__THE PROBLEM__
Starting at the line with "Open the Profiler tool window tab", copy each line through the last one below exactly as written, without any pictures.

__RECORDS PROVIDED__
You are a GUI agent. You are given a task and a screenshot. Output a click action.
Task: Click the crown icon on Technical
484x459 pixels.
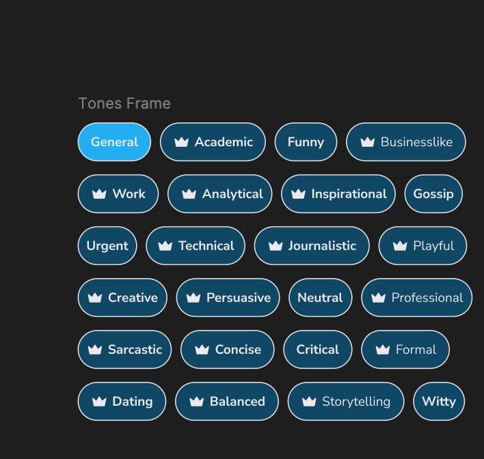point(165,246)
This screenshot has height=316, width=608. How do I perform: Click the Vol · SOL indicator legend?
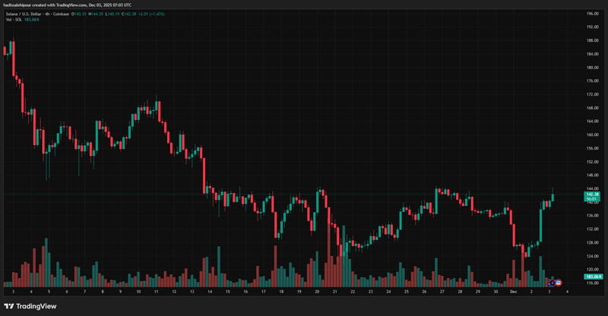coord(15,19)
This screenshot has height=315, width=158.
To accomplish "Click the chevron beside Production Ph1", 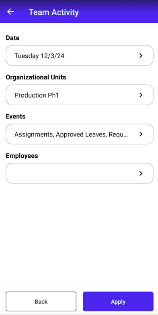I will click(141, 95).
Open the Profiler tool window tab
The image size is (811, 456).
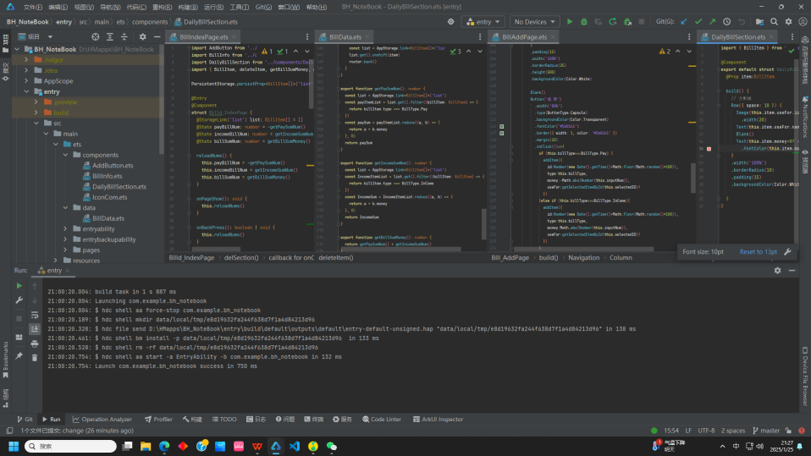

__ANSWER SECTION__
Open the Profiler tool window tab
The image size is (811, 456).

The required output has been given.